* **EXTRAIT DU TEXTE**:
####################

La Poupée : La Mécanique des femmes


Suite à son visionnage sur le site d’ARTE, retour sur le titre d’Ernst Lubitsch.


MADELEINE.

Mais comment est-elle devenue aveugle ! Elle devait avoir des yeux.

Sophie ne disait rien ; elle regardait la poupée et pleurait.

Comtesse de Ségur, Les Malheurs de Sophie

There was no boy sitting in the chair. It was a doll. Human enough, damnably lifelike, with a foul distinctive personality but a doll.

Only a doll. The eyes stared into mine without recognition, the mouth leered foolishly. I looked at Rebecca, she was watching my face.

Daphne du Maurier, The Doll

En découvrant, presque un siècle après sa sortie, La Poupée de Lubitsch, on ne peut pas ne pas penser au contemporain Cabinet du docteur Caligari, au proche Joueur d’échecs, au lointain Les Femmes de Stepford, davantage qu’à Hoffmann (le générique mentionne le scénariste Hanns Kräly et le compositeur Willner) ou à sa relecture superbe par les Archers (rajoutons que L’Homme au sable, matrice méconnue de Sueurs froides, romantisme morbide, voyeuriste, dépressif et clocher fatal inclus, inspira Freud, bien sûr, dénicheur de castration-éclosion de l’angoisse, étrange, inquiétante). Ici, pourtant, exit la noirceur de l’intériorité expressionniste, adieu à la satire féministe, bye-bye au tragique opératique. Lubitsch positive tout, se filme en abyme à la Hitch, mais là où le maître anglais s’immortalisait avec un trouble dissimulé – signature autographe d’un acte de décès, passeport pour le royaume des spectres fréquentés à la UFA –, notre comique, juif et néanmoins populaire dans l’Allemagne d’après la Grande Guerre, s’amuse dès le début, se réjouit de mont(r)er pour nous une maison de poupée(s) pas si éloignée de celle d’Ibsen, au rapport patriarcal certes inversé, au mariage bancal consommé. Si Cesare obéissait à un hypnotiseur assassin, voilà Ossi (actrice et personnage) entre les mains d’un aimable et malicieux magicien. On le sait, les automates fascinaient Descartes et Poe, penseurs et ratiocineurs émérites, auteurs explicites de Méditations métaphysiques et Eureka ironique, sinon scientifique (supercherie ou cosmogonie ? Laissons les exégètes du poète au corbeau et à sa genèse trop parfaite en débattre toujours). Ernst s’en contrefiche, il ne s’en soucie qu’en horloger de la jovialité, comme un écho à l’aphorisme de Bergson et une reprise de la souplesse d’un Chaplin (les courses collectives résonnent avec Mack Sennett et annoncent Benny Hill) : le rire (choral, normé), mécanique sur du vivant plaqué, corporalité incassable, possède sa propre distance, sociale et focale.

####################

* **SÉRIE D'EXERCICES**:
• 1. Recopiez tel quel, dans la critique de La Poupée, le passage qui s'ouvre sur les mots contenant "Mais comment est-elle" et s'achève sur "but a doll.".
• 2. Répondez à ces questions sur la critique de La Poupée :
(a) Quel scénariste le générique mentionne-t-il ?
(b) Quels penseurs les automates fascinaient-ils ?
(c) Avec quel cinéaste les courses collectives résonnent-elles ?

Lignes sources
####################

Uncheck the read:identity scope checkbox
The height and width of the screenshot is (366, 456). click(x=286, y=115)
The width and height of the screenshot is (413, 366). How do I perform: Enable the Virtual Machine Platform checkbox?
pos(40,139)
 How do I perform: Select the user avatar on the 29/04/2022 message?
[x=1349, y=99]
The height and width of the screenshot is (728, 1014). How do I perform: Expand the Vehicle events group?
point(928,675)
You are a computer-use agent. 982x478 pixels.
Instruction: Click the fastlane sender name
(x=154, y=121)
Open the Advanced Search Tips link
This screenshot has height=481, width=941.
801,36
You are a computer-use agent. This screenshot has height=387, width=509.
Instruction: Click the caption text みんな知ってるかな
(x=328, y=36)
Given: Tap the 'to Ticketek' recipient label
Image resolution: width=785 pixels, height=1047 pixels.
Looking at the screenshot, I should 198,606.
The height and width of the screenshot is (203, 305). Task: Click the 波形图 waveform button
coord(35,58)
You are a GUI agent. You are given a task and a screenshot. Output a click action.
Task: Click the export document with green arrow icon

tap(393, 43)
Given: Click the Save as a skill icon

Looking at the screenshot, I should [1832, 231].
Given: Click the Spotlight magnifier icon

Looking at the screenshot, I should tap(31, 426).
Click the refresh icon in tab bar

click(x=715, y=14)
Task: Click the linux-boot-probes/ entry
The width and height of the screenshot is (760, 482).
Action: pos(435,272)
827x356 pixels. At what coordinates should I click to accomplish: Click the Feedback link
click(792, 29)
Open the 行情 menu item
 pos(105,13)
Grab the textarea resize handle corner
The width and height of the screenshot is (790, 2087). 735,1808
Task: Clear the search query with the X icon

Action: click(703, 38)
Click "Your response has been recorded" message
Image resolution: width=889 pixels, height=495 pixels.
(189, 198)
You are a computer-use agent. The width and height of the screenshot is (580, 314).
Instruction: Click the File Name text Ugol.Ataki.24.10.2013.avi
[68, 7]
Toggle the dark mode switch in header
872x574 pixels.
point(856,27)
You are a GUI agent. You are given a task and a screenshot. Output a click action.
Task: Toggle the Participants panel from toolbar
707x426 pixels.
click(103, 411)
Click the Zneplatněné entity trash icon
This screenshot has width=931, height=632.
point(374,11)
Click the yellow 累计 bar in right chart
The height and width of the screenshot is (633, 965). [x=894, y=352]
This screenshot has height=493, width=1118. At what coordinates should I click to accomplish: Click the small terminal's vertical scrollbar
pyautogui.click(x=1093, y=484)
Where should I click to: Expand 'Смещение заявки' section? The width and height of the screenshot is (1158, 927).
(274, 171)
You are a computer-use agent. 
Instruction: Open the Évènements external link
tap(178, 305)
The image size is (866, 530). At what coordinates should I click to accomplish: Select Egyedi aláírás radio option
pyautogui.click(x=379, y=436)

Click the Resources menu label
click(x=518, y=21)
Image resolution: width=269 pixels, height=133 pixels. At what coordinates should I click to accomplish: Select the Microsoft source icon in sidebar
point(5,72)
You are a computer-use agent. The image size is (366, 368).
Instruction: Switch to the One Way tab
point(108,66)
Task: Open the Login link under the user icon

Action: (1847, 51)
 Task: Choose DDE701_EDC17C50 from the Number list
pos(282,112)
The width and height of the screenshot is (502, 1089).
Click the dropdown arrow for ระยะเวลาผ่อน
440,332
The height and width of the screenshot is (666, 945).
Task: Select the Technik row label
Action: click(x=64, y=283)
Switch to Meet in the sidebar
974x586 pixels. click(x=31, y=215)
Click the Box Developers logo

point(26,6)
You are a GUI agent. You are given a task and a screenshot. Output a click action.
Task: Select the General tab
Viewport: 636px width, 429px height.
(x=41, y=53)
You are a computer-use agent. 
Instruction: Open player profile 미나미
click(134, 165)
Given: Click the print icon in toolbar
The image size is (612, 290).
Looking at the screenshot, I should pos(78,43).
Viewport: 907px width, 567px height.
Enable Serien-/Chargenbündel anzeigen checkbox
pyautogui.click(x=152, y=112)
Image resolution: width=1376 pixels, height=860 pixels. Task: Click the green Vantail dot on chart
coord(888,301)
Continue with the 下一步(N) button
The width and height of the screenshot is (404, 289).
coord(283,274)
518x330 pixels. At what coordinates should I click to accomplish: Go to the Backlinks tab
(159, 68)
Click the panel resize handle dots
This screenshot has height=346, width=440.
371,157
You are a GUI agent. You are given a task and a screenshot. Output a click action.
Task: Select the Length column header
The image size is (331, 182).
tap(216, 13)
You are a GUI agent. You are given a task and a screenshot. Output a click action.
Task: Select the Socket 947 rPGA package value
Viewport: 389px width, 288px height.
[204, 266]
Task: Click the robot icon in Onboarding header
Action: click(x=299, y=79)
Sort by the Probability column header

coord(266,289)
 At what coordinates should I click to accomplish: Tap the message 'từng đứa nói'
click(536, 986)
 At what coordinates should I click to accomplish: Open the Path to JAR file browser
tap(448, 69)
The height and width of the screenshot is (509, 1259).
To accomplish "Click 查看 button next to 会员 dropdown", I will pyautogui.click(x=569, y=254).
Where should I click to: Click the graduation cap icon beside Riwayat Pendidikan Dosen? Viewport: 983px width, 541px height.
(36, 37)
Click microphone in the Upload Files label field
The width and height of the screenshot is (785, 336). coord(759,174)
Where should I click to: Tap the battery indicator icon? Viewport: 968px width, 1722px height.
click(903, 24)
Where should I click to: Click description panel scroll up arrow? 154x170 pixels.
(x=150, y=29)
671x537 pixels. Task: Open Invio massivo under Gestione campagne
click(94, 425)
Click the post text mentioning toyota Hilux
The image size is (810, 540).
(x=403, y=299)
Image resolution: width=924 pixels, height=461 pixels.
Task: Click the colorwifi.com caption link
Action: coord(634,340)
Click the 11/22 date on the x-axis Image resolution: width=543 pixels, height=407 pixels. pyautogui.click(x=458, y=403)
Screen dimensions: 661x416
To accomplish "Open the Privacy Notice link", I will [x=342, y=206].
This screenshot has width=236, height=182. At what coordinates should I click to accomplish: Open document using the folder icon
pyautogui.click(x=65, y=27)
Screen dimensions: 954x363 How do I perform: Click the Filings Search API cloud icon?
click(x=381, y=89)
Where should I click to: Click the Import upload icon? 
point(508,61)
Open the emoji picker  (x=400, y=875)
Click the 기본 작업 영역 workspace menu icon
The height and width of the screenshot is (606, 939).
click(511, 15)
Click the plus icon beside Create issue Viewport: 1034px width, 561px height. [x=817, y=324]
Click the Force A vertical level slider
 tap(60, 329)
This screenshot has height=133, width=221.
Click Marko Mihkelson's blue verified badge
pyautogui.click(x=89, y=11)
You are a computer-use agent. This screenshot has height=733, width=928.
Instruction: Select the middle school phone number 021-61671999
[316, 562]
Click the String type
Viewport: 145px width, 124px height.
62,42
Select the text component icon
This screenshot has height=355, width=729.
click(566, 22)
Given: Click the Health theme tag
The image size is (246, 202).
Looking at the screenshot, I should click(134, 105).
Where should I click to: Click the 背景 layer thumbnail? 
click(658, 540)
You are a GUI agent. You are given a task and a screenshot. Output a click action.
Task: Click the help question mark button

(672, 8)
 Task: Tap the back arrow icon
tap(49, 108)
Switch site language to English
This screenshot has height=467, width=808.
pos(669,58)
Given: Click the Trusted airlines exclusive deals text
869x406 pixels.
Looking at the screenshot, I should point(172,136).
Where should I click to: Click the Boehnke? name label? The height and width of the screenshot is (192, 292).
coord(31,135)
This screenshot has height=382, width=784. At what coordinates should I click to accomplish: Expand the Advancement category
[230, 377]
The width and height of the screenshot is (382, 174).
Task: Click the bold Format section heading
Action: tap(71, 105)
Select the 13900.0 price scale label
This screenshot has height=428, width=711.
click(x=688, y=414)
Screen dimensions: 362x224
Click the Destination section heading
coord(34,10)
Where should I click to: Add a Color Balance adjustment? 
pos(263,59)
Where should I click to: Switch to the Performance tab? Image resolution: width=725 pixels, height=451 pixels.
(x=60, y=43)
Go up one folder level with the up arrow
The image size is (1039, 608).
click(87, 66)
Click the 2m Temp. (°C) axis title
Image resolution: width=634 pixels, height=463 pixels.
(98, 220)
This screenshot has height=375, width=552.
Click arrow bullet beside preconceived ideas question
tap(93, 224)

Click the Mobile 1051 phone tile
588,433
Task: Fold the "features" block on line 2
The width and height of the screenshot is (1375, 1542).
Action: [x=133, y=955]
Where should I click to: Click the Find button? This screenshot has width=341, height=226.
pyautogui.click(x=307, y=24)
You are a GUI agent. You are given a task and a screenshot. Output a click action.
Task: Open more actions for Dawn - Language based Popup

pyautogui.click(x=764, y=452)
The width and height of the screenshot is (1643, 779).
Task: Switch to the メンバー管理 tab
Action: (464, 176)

####################

* **RÉSULTATS DES EXERCICES**:
• 1.
Mais comment est-elle devenue aveugle ! Elle devait avoir des yeux.

Sophie ne disait rien ; elle regardait la poupée et pleurait.

Comtesse de Ségur, Les Malheurs de Sophie

There was no boy sitting in the chair. It was a doll. Human enough, damnably lifelike, with a foul distinctive personality but a doll.

• 2.
(a) Hanns Kräly
(b) Descartes et Poe
(c) Mack Sennett